Create Custom Dataset for YOLO by Google Image Crawling
To create your own dataset for YOLO (You Only Look Once) in Google Colab and save images through Google image crawling, you can use a combination of web scraping tools and Python code. Additionally, you can use VSCode for writing and executing your Python scripts. Here’s a step-by-step guide:
Step 1: Install necessary libraries
In your Colab notebook, install the required libraries for web scraping:
!pip install beautifulsoup4
!pip install requests
Step 2: Create a script for image crawling
Create a Python script (e.g., image_crawler.py
) in VSCode and write a script using Beautiful Soup and Requests libraries for web scraping. The script might look like this:
import os
import requests
from bs4 import BeautifulSoup
from urllib.parse import urlparse, urljoin
def download_image(url, folder):
try:
response = requests.get(url, stream=True)
file_extension = url.split('.')[-1]
file_name = os.path.join(folder, f"{hash(url)}.png")
with open(file_name, 'wb') as file:
for chunk in response.iter_content(chunk_size=128):
file.write(chunk)
print(f"Downloaded: {url}")
return file_name
except Exception as e:
print(f"Error downloading {url}: {e}")
return None
def crawl_images(search_query, num_images, save_folder):
search_url = f"https://www.google.com/search?q={search_query}&tbm=isch"
headers = {'User-Agent': 'Mozilla/5.0 (Windows NT 10.0; Win64; x64) AppleWebKit/537.36 (KHTML, like Gecko) Chrome/91.0.4472.124 Safari/537.36'}
response = requests.get(search_url, headers=headers)
soup = BeautifulSoup(response.text, 'html.parser')
image_urls = []
for img in soup.find_all('img', class_='t0fcAb'):
image_url = img.get('src')
if image_url:
image_urls.append(image_url)
if not os.path.exists(save_folder):
os.makedirs(save_folder)
count = 0
for url in image_urls[:num_images]:
download_image(url, save_folder)
count += 1
if count == num_images:
break
if __name__ == "__main__":
search_query = "your_search_query" # Replace with your desired search query
num_images = 100 # Adjust the number of images you want
save_folder = "images" # Replace with your desired save folder
crawl_images(search_query, num_images, save_folder)
Step 3: Run the script
In VSCode, open a terminal and run the script:
python image_crawler.py
This script will download images from Google Image search based on the specified query and save them in the specified folder.
Step 4: Annotate images
After downloading images, you need to annotate them for YOLO. You can use annotation tools like LabelImg for this purpose.

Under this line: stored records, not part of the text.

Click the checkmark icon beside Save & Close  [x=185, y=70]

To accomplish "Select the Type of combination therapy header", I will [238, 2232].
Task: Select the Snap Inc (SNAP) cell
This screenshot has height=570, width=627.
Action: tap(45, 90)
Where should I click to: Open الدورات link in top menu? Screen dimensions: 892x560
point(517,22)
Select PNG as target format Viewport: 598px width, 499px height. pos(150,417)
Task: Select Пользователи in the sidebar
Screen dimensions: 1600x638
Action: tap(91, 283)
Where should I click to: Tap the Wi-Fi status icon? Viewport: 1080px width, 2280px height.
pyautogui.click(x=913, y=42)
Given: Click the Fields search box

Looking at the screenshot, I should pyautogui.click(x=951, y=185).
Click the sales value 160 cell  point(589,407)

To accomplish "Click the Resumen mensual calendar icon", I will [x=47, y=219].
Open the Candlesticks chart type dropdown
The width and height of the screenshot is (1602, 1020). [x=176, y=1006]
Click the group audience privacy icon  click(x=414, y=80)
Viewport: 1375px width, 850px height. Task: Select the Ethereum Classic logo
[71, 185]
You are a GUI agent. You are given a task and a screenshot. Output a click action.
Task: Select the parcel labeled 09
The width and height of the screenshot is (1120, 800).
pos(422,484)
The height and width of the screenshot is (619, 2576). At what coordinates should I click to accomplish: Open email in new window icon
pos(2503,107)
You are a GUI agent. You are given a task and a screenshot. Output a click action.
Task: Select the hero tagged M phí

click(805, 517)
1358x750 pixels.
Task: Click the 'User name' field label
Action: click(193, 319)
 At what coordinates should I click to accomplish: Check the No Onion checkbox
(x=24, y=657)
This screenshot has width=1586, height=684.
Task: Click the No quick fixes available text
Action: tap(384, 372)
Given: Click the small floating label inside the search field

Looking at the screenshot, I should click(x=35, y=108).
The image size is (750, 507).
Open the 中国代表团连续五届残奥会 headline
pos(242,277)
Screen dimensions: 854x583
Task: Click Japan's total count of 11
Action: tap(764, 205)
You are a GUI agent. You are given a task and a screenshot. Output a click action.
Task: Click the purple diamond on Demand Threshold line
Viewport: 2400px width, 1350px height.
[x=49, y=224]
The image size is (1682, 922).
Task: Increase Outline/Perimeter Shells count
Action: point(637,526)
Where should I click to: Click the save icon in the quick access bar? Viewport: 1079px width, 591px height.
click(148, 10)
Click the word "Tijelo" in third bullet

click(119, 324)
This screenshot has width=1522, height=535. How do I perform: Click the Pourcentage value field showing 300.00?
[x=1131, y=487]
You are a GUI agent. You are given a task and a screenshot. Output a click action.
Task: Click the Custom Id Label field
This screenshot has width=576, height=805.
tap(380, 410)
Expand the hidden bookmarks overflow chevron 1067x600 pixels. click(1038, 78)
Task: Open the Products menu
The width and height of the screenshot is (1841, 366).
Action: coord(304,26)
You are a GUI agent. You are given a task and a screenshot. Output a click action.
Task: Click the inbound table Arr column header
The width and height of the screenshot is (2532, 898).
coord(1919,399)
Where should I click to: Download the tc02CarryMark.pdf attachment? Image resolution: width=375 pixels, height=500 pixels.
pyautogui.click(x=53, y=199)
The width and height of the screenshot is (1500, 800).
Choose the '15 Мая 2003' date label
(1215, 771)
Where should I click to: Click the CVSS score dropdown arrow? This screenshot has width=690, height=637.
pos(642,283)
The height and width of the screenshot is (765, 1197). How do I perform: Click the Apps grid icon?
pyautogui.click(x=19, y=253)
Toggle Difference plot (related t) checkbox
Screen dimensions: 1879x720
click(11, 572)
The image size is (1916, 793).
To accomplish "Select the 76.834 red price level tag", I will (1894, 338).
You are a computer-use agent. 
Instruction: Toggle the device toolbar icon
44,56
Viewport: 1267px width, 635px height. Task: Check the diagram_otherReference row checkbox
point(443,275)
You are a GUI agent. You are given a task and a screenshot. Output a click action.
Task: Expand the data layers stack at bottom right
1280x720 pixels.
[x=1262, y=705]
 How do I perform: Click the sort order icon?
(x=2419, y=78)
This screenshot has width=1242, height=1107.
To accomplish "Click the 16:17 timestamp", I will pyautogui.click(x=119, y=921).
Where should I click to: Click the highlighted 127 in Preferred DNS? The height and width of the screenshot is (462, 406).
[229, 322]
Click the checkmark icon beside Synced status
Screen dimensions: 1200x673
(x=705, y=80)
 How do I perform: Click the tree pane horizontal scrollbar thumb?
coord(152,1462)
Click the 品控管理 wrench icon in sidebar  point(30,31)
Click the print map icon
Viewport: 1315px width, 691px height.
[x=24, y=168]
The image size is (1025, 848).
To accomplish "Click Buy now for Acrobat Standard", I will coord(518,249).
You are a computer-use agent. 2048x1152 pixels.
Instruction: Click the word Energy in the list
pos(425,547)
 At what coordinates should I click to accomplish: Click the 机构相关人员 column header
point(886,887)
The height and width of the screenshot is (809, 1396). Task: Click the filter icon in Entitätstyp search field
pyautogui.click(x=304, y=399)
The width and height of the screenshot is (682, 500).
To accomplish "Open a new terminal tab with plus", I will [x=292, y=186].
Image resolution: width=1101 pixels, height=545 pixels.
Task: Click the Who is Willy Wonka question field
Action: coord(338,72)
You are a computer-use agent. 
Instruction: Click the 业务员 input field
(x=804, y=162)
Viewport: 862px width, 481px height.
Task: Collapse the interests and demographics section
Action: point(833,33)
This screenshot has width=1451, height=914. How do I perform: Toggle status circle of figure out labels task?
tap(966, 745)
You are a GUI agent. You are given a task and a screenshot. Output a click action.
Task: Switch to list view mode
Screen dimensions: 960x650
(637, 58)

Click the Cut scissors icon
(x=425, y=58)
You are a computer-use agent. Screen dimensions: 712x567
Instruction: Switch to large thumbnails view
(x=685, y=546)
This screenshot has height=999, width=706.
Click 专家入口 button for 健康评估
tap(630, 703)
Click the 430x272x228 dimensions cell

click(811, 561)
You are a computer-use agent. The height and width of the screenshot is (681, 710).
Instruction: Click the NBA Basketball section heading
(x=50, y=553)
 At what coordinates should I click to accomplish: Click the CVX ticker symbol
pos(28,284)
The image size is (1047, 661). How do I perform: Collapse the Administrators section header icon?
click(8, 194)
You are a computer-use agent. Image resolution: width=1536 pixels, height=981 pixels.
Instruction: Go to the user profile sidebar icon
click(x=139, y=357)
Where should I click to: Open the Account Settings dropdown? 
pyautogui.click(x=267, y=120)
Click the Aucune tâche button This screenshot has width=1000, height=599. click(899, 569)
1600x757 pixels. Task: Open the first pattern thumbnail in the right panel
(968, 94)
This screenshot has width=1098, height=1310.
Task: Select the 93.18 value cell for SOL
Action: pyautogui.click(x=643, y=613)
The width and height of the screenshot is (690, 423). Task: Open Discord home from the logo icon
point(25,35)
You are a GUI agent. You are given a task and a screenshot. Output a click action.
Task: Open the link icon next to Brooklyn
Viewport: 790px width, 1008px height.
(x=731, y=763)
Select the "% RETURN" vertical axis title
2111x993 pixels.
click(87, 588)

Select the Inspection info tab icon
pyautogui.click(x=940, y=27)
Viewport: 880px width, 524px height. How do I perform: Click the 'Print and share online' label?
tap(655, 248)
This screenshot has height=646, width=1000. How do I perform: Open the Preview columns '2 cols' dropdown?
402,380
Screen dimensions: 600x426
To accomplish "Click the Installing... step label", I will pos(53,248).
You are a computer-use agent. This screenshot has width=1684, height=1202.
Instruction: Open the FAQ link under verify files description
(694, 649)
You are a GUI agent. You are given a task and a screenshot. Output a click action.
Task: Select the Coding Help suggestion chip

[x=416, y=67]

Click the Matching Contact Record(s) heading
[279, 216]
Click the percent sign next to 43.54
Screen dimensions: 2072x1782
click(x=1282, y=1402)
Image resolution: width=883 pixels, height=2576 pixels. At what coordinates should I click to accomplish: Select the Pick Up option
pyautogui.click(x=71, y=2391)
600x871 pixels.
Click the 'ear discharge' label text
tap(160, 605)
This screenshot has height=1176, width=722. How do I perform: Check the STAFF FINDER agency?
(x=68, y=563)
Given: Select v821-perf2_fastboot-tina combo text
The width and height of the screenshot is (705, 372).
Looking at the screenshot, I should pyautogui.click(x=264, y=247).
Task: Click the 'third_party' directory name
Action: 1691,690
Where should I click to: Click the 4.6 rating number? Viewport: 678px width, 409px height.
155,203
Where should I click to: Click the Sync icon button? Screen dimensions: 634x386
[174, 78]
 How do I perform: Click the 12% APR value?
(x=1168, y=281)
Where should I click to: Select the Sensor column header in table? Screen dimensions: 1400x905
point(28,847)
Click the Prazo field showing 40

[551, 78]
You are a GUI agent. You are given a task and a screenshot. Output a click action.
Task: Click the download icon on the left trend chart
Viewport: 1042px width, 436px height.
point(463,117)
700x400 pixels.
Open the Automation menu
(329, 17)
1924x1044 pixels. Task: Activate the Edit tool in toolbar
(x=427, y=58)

Step 5: Organize your dataset
Organize your dataset into the YOLO format. Each image should have a corresponding text file with the same name containing the bounding box annotations.
Now, you can use this dataset for training your YOLO model.
Note: Ensure that you have permission to use and download images from the internet, and comply with the terms of service of the websites you scrape. Additionally, web scraping may be subject to legal and ethical considerations. Always respect copyright and intellectual property rights.